Simple random sampling is probably the most intuitive form of random sampling. Consider the salaries of Major League Baseball (MLB) players, where each player is a member of one of the league's 30 teams. To take a simple random sample of 120 baseball players and their salaries from players active during the 2010 season, we could write the names of that season's 828 players onto slips of paper, drop the slips into a bucket, shake the bucket around until we are sure the names are all mixed up, then draw out slips until we have the sample of 120 players.

Stratified sampling is a divide-and-conquer sampling strategy. The population is divided into groups called strata. The strata are chosen so that similar cases are grouped together, then a second sampling method, usually simple random sampling, is employed within each stratum. In the baseball salary example, the teams could represent the strata; some teams have a lot more money (we're looking at you, Yankees). Then we might randomly sample 4 players from each team for a total of 120 players. Stratified sampling is especially useful when the cases in each stratum are very similar with respect to what is being measured about the cases. The downside is that analyzing data from a stratified sample is a more complex task than analyzing data from a simple random sample. The analysis methods introduced in this course would need to be extended to analyze data collected using stratified sampling.

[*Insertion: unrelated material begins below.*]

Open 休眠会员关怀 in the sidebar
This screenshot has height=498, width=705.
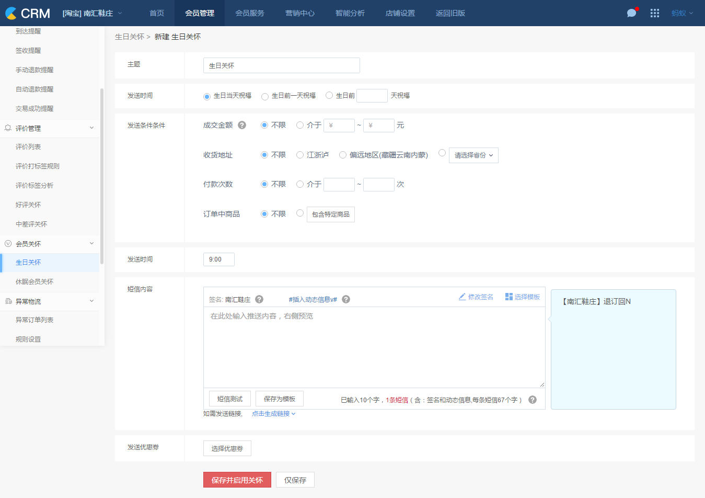34,282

A cluster sample is much like a two-stage simple random sample. We break up the population into many groups, called clusters. Then we sample a fixed number of clusters and collect a simple random sample within each cluster. This technique is similar to stratified sampling in its process, except that there is no requirement in cluster sampling to sample from every cluster. Stratified sampling requires observations be sampled from every stratum.

Sometimes cluster sampling can be a more economical random sampling technique than the alternatives. Also, unlike stratified sampling, cluster sampling is most helpful when there is a lot of case-to-case variability within a cluster but the clusters themselves don't look very different from one another. For example, if neighborhoods represented clusters, then this sampling method works best when the neighborhoods are very diverse.

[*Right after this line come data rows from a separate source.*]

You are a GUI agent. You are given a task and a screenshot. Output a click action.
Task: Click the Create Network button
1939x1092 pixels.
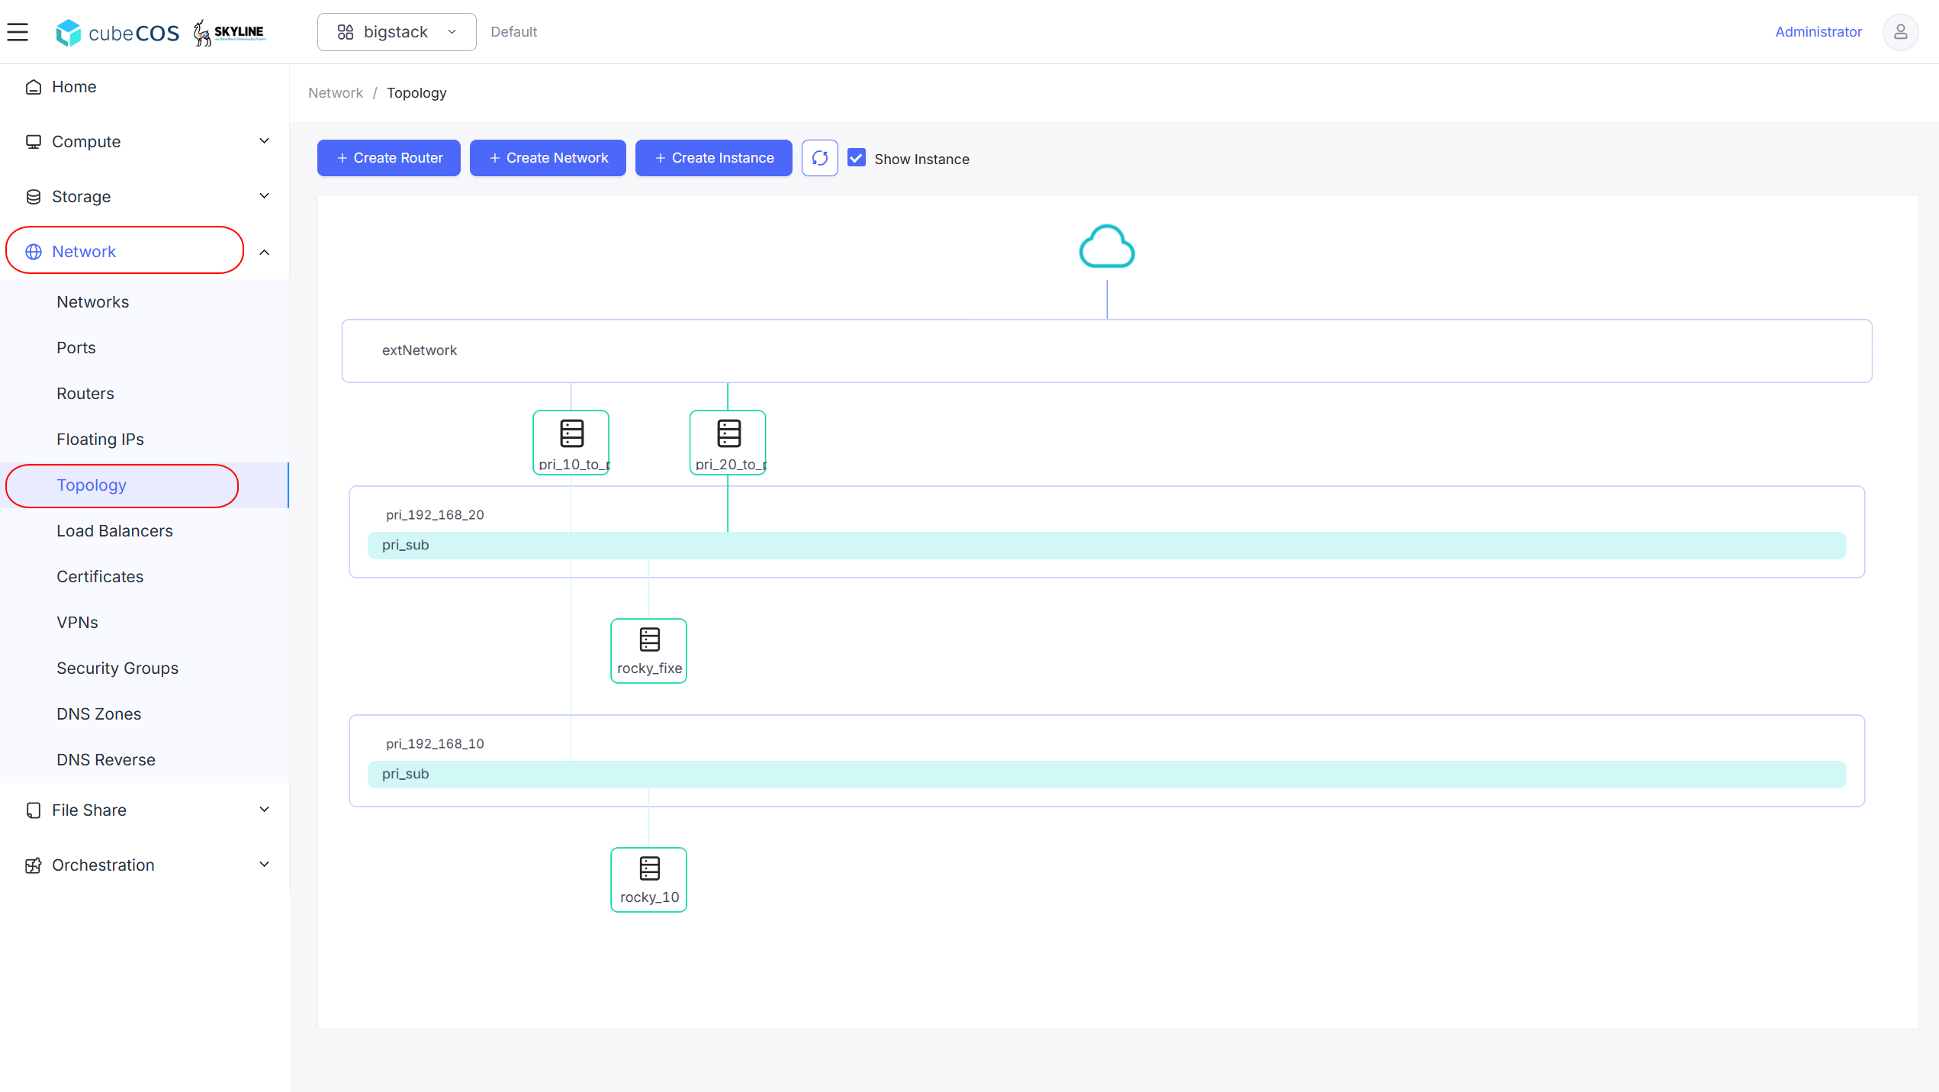point(548,158)
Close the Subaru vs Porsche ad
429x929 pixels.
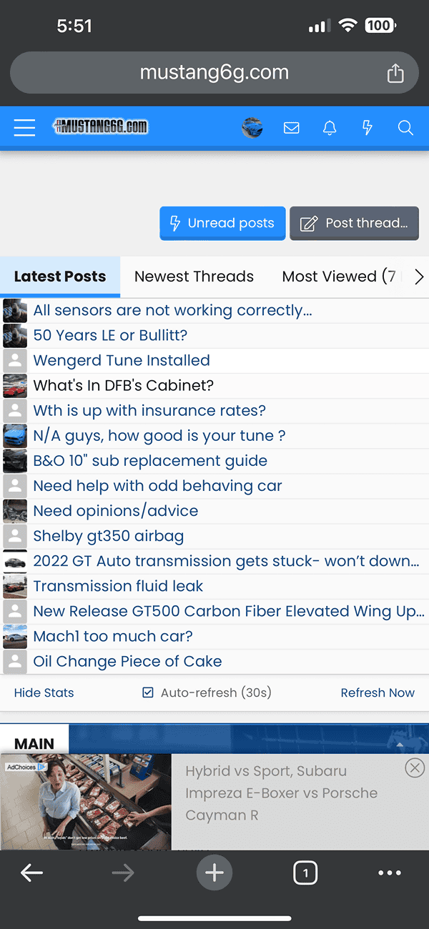tap(414, 768)
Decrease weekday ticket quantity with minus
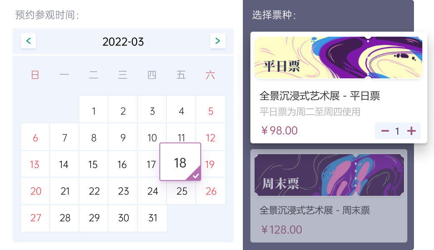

A downside of cluster sampling is that more advanced analysis techniques are typically required, although the methods in this course can be extended to handle such data.

Exercises

1. Identify the sampling method employed in each situation.

a) A statistics students posts a survey for his Facebook friends in order to gather data for a class project.

b) A college conducts a survey of its students by randomly selecting 10 classes that meet at 8:30 a.m. and surveying all of the students within those classes.

c) An orchestra collects ticket stubs from its subscribers who attend a concert, puts those stubs in a paper back, shakes up the paper bag, and draws out 20 stubs, then calls the people who bought those tickets to ask them questions about the type of music they most want to hear on concert programs.

d) The host of a cable talk show asks his viewers to contact him via Twitter to answer "yes" or "no" to a question posed on his program about raising taxes.

e) A political research firm randomly selects 100 voters from each of the 50 states to participate in a phone survey about an upcoming presidential election.

2. A statistics instructor wants to investigate whether online instruction is less effective than a traditional lecture course. At the end of a quarter, he gives the same exam to his online students and to his lecture students, then compares the grades of the online students to the lecture students.

a) What is this explanatory variable in this situation?

b) What is the response variable?

c) Is this an observational study or an experiment?

d) If, on average, the grades for the online section are significantly higher than the grades for the lecture section, can he conclude that online instruction is more effective?